Set tasks
1. Please retype the Kimberly-Clark passage word for word, starting at "These non-GAAP financial measures exclude" and ending at "is given below.".
2. According to the Kimberly-Clark passage, which committee of the Board of Directors uses certain of the non-GAAP financial measures when setting incentive compensation goals?

Passage shown
****************************************
Non-GAAP Financial Measures Used in Kimberly-Clark Corporation's Investor Day Presentations (March 2010)

In materials posted on this internet website, the following financial measures have not been calculated in accordance with generally accepted accounting principles in the U.S., or GAAP, and are therefore referred to as non-GAAP financial measures:

  • adjusted earnings and earnings per share
  • adjusted operating margin
  • adjusted return on invested capital
  • organic sales growth

These non-GAAP financial measures exclude certain items that are included in the company’s earnings and earnings per share, operating margin, return on invested capital (“ROIC”), and sales growth calculated in accordance with GAAP. A detailed explanation of each of the adjustments to the comparable GAAP financial measures is given below.

Kimberly-Clark provides these non-GAAP financial measures as supplemental information to our GAAP financial measures. Management and the company’s Board of Directors use adjusted earnings and earnings per share, adjusted operating margin, adjusted ROIC and organic sales growth to (a) evaluate the company’s historical and prospective financial performance and its performance relative to its competitors, (b) allocate resources and (c) measure the operational performance of the company’s business units and their managers. Additionally, the Management Development and Compensation Committee of the company’s Board of Directors uses certain of these non-GAAP financial measures when setting and assessing achievement of incentive compensation goals. These goals are based, in part, on the company’s adjusted earnings per share and improvement in the company’s adjusted return on invested capital determined by excluding the charges and credits that are used in calculating these non-GAAP financial measures.

In addition, Kimberly-Clark management believes that investors’ understanding of the company’s performance is enhanced by including these non-GAAP financial measures as a reasonable basis for comparing the company’s ongoing results of operations. We believe that many investors are interested in understanding the performance of our businesses by comparing our results from ongoing operations from one period to the next. By providing the non-GAAP financial measures, together with the reconciliations, we believe we are enhancing investors’ understanding of our businesses and our results of operations. Also, many financial analysts who follow our company focus on and publish both historical results and future projections based on non-GAAP financial measures. We believe that it is in the best interests of our investors for us to provide this information to analysts so that those analysts accurately report the non-GAAP financial information.
****************************************
Given entries

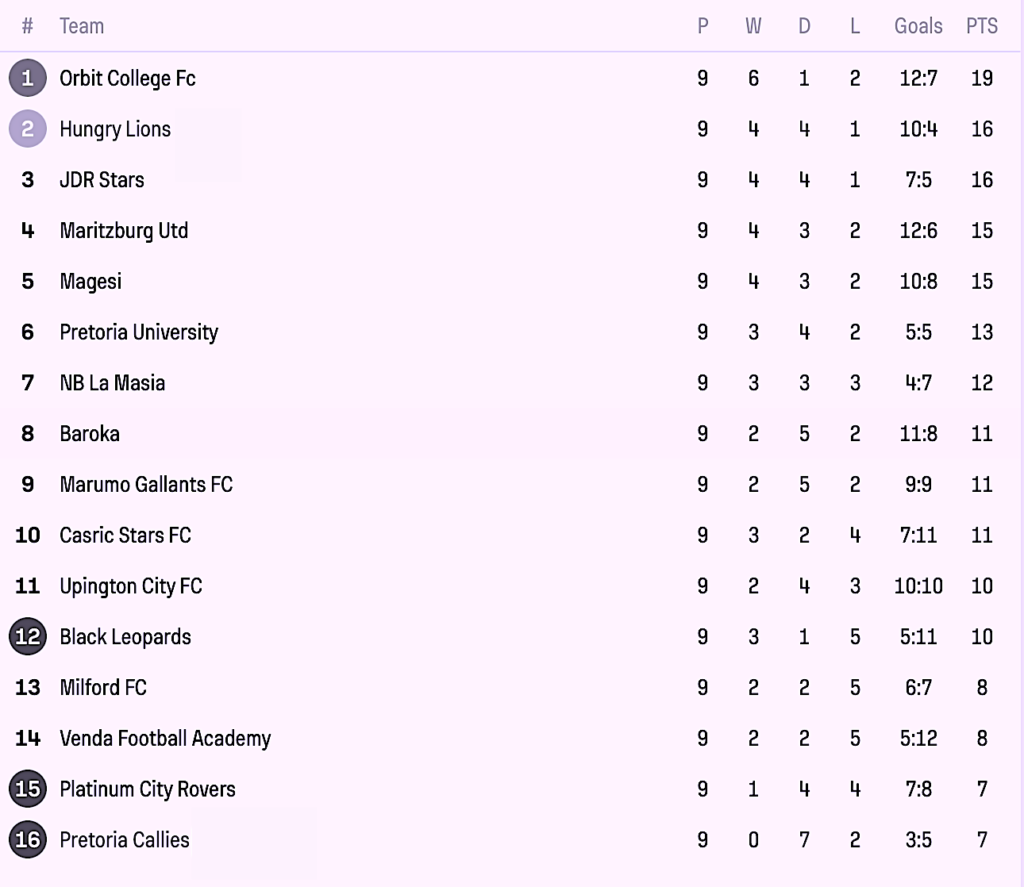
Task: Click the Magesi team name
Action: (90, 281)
****************************************
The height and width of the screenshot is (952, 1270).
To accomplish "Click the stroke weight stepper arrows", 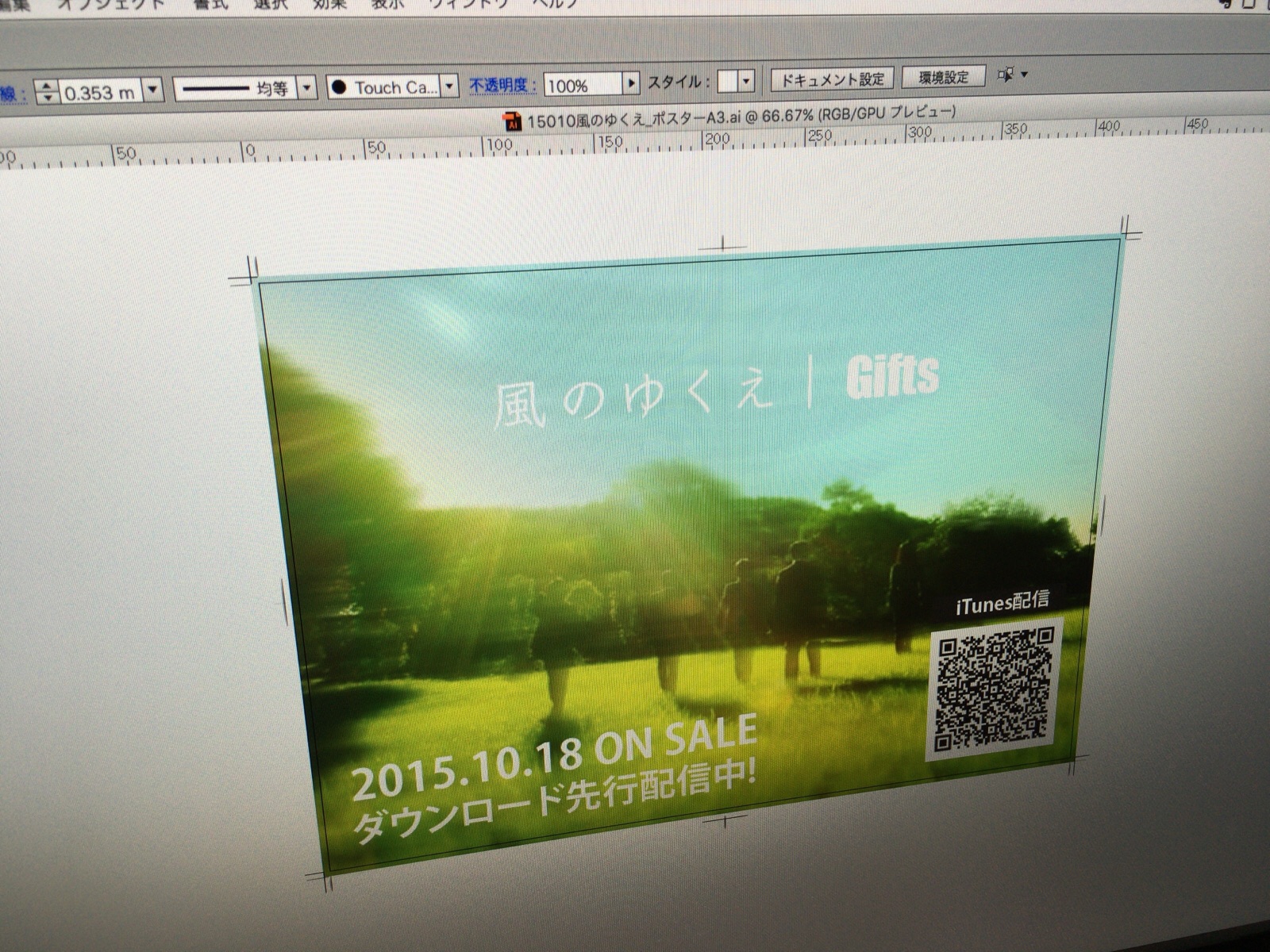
****************************************
The results
1.
These non-GAAP financial measures exclude certain items that are included in the company’s earnings and earnings per share, operating margin, return on invested capital (“ROIC”), and sales growth calculated in accordance with GAAP. A detailed explanation of each of the adjustments to the comparable GAAP financial measures is given below.

2. The Management Development and Compensation Committee.